---- Page excerpt

What exactly is “bad credit”?
In the world of mortgages and home loans and home buying, bad credit is any thing below a 680 credit score. Any report with recent collection activity or late payments or bankruptcies not discharged for two or more years is an automatic “no” in the world of mortgages.
How do I find my credit score?
Everyone is entitled to a free copy of his or her credit report each year, however, this report does not include a buyer’s credit (FICO) score; the buyer will have to pay for that. Visit www.annualcreditreport.com to obtain your free report and information on getting your score.
What is seller financing?
Seller financing is a tool used by sellers and real estate investors to help challenged credit homebuyers. Instead of getting a loan from a traditional bank or mortgage broker, the seller is the bank. Make no mistake, the seller is in this to make money, this is not a philanthropic effort by any means, but seller financing is a great way for a bad credit buyer to purchase a house.
How does seller-financing work?
The seller is able to establish the “rules” for the loan. The seller gets to call the down payment, interest and loan term. The seller is in the driver’s seat. This can mean expensive consequences for the borrower.

--------
---- Available data

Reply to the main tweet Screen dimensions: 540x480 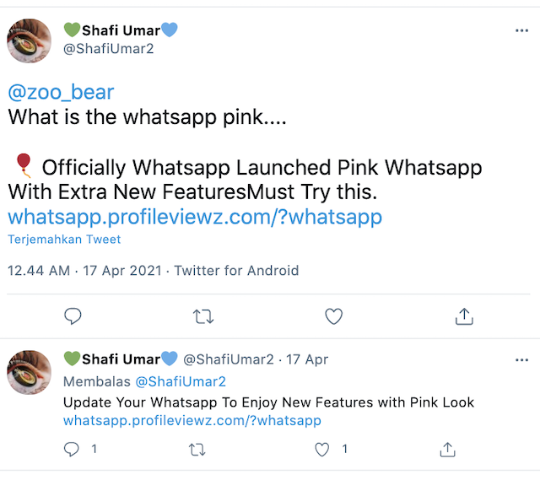[73, 316]
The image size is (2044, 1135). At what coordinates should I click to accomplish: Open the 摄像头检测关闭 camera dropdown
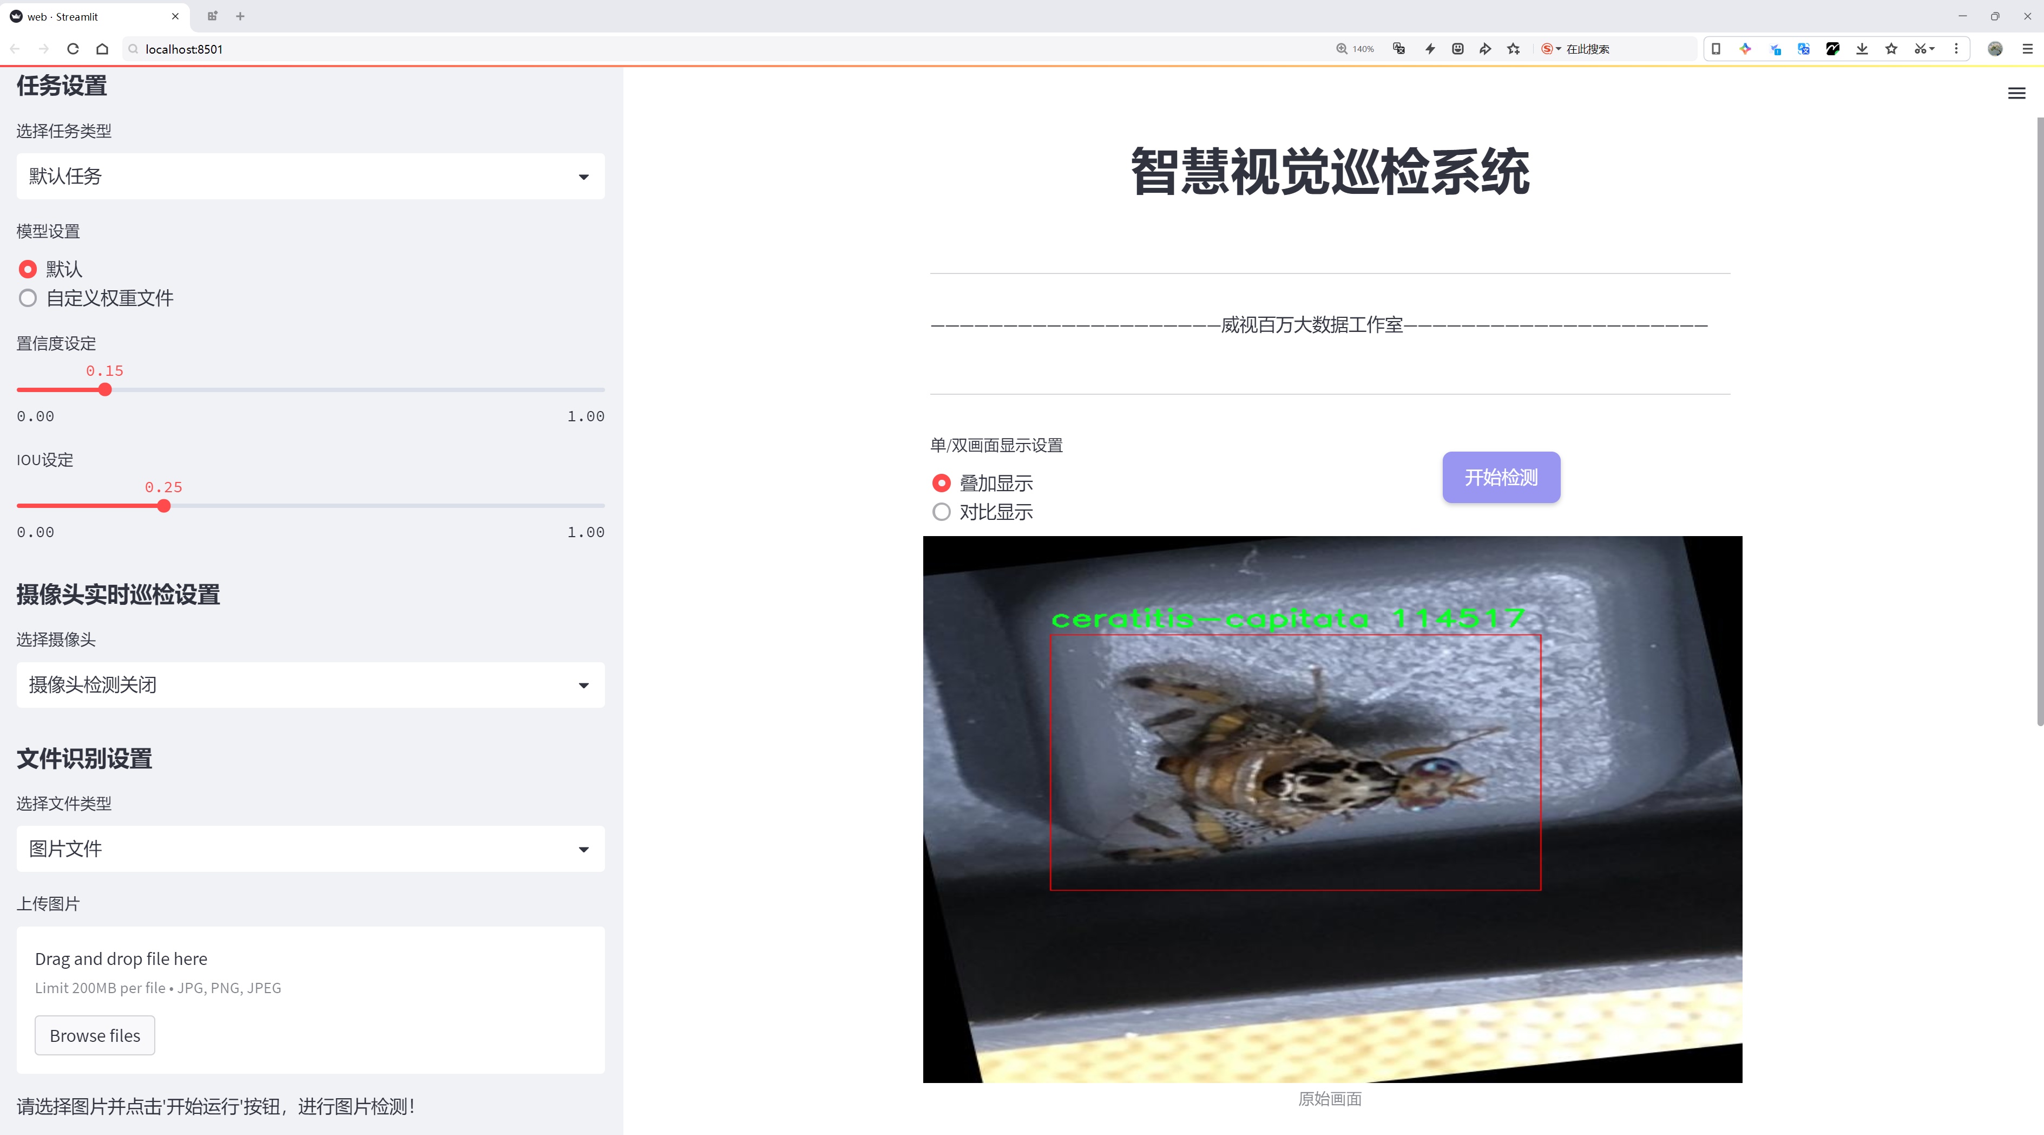click(310, 684)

--------

Exercises to complete:
[1] In the credit FAQ, which credit score counts as bad credit for mortgages?
[2] Summarize the credit FAQ in two sentences.
[3] Continue the credit FAQ from the point where it stops.
The lines above aren't needed for what comes next.

Answer list:
[1] Any score below 680.

[2] In mortgages, bad credit means a score below 680, and the free yearly credit report from www.annualcreditreport.com doesn't include the FICO score, which the buyer must pay for. Seller financing lets buyers with bad credit purchase a house with the seller acting as the bank and setting the down payment, interest, and loan term, which can mean expensive consequences for the borrower.

[3]
The typical down payment for a seller-financed property is no less than 15 percent of the purchase price. For example, if a home is on the market for $125,000 the borrower needs a down payment of $18,750 in order to qualify for the loan. The interest on a seller financed home is also normally higher than one would find using a traditional lending source and can be as high as 12 percent annually. Overall, bad credit home loans are an expensive proposition.
If the terms are so bad why use seller financing?
For three reasons:
— You get to write off all of the interest paid to your mortgage on your income tax return, just like any other mortgage.
— You get to write off a portion of your down payment on your income tax return.
— Your mortgage can build credit, helping you refinance to a traditional loan or purchase another house in as little as two years.
When comparing apples to apples, or in this case renting to buying, seller financing makes sense in contrast to throwing money away on high dollar rent payments. For buyers considering seller financing, they need only remember two magic words: money talks. The more money you can provide to the seller up front as a down payment, the more equity you build up front, and the easier (and more favorable) the terms will be for a seller financed loan.
For more information on seller financing, or to find out about seller financing in your area, contact your local board of Realtors.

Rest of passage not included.